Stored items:
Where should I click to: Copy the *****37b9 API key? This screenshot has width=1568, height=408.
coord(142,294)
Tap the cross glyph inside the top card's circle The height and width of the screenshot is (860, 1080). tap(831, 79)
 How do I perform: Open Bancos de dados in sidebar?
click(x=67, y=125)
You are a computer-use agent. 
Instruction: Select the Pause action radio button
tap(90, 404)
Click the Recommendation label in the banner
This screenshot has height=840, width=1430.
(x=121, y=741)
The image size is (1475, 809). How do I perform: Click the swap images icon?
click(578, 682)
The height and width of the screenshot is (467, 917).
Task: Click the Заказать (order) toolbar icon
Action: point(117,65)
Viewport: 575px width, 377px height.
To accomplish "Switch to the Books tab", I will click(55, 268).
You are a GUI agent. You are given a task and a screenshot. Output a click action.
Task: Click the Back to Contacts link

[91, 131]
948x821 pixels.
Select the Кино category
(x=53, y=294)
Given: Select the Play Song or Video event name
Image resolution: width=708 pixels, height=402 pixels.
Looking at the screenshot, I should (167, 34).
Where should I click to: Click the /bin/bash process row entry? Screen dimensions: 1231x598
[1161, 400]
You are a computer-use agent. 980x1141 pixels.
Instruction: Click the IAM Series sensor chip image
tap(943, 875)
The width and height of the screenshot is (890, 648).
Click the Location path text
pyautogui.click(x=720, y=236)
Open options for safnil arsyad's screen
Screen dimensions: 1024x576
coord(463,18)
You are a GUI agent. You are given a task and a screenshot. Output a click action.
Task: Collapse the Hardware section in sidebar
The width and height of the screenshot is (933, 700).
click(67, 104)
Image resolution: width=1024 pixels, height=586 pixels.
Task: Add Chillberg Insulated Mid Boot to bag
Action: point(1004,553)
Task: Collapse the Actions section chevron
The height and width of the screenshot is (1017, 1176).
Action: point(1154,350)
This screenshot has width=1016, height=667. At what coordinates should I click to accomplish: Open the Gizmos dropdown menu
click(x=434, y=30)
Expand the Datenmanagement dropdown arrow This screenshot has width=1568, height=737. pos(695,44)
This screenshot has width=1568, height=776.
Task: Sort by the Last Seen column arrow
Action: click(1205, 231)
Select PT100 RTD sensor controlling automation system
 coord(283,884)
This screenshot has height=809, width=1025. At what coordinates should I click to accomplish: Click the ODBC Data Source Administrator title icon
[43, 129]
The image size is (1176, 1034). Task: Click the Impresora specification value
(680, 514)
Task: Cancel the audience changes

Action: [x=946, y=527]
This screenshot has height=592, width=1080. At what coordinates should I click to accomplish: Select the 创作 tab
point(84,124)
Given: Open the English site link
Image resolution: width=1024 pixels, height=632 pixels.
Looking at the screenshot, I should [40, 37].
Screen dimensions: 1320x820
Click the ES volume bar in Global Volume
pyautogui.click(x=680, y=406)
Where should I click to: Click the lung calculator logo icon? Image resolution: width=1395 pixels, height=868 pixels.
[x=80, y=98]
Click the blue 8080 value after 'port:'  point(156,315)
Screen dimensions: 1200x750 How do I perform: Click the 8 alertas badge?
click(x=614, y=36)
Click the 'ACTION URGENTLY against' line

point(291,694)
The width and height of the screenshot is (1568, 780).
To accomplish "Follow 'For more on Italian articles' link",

### Your goal
Output each entry once again, exactly as shown above.

### Response area
Where should I click to: Copy the *****37b9 API key? This screenshot has width=1568, height=408.
coord(142,294)
Tap the cross glyph inside the top card's circle The height and width of the screenshot is (860, 1080). tap(831, 79)
 How do I perform: Open Bancos de dados in sidebar?
click(x=67, y=125)
You are a computer-use agent. 
Instruction: Select the Pause action radio button
tap(90, 404)
Click the Recommendation label in the banner
This screenshot has height=840, width=1430.
(x=121, y=741)
The image size is (1475, 809). How do I perform: Click the swap images icon?
click(578, 682)
The height and width of the screenshot is (467, 917).
Task: Click the Заказать (order) toolbar icon
Action: point(117,65)
Viewport: 575px width, 377px height.
To accomplish "Switch to the Books tab", I will click(55, 268).
You are a GUI agent. You are given a task and a screenshot. Output a click action.
Task: Click the Back to Contacts link

[91, 131]
948x821 pixels.
Select the Кино category
(x=53, y=294)
Given: Select the Play Song or Video event name
Image resolution: width=708 pixels, height=402 pixels.
Looking at the screenshot, I should (167, 34).
Where should I click to: Click the /bin/bash process row entry? Screen dimensions: 1231x598
[1161, 400]
You are a computer-use agent. 980x1141 pixels.
Instruction: Click the IAM Series sensor chip image
tap(943, 875)
The width and height of the screenshot is (890, 648).
Click the Location path text
pyautogui.click(x=720, y=236)
Open options for safnil arsyad's screen
Screen dimensions: 1024x576
coord(463,18)
You are a GUI agent. You are given a task and a screenshot. Output a click action.
Task: Collapse the Hardware section in sidebar
The width and height of the screenshot is (933, 700).
click(67, 104)
Image resolution: width=1024 pixels, height=586 pixels.
Task: Add Chillberg Insulated Mid Boot to bag
Action: point(1004,553)
Task: Collapse the Actions section chevron
The height and width of the screenshot is (1017, 1176).
Action: point(1154,350)
This screenshot has width=1016, height=667. At what coordinates should I click to accomplish: Open the Gizmos dropdown menu
click(x=434, y=30)
Expand the Datenmanagement dropdown arrow This screenshot has width=1568, height=737. pos(695,44)
This screenshot has width=1568, height=776.
Task: Sort by the Last Seen column arrow
Action: click(1205, 231)
Select PT100 RTD sensor controlling automation system
 coord(283,884)
This screenshot has height=809, width=1025. At what coordinates should I click to accomplish: Click the ODBC Data Source Administrator title icon
[43, 129]
The image size is (1176, 1034). Task: Click the Impresora specification value
(680, 514)
Task: Cancel the audience changes

Action: [x=946, y=527]
This screenshot has height=592, width=1080. At what coordinates should I click to accomplish: Select the 创作 tab
point(84,124)
Given: Open the English site link
Image resolution: width=1024 pixels, height=632 pixels.
Looking at the screenshot, I should [40, 37].
Screen dimensions: 1320x820
Click the ES volume bar in Global Volume
pyautogui.click(x=680, y=406)
Where should I click to: Click the lung calculator logo icon? Image resolution: width=1395 pixels, height=868 pixels.
[x=80, y=98]
Click the blue 8080 value after 'port:'  point(156,315)
Screen dimensions: 1200x750 How do I perform: Click the 8 alertas badge?
click(x=614, y=36)
Click the 'ACTION URGENTLY against' line

point(291,694)
The width and height of the screenshot is (1568, 780).
To accomplish "Follow 'For more on Italian articles' link",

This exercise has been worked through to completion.